:: The records
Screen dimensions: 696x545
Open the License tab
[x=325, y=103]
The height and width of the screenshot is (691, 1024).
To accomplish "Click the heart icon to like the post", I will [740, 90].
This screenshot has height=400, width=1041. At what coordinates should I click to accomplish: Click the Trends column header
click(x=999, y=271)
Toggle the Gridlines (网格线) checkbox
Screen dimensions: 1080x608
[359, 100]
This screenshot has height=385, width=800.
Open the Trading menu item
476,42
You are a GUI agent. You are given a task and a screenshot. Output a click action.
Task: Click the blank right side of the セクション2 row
::::
**Exercise objective:** Recast the records as a Markdown table with the columns Row and Text. Start at the line that contains "This screenshot has height=400, width=1041.", go through the end of the records, number each line, and leave out blank lines.

**Response below:**
| Row | Text |
|---|---|
| 1 | This screenshot has height=400, width=1041. At what coordinates should I click to accomplish: Click the Trends column header |
| 2 | click(x=999, y=271) |
| 3 | Toggle the Gridlines (网格线) checkbox |
| 4 | Screen dimensions: 1080x608 |
| 5 | [359, 100] |
| 6 | This screenshot has height=385, width=800. |
| 7 | Open the Trading menu item |
| 8 | 476,42 |
| 9 | You are a GUI agent. You are given a task and a screenshot. Output a click action. |
| 10 | Task: Click the blank right side of the セクション2 row |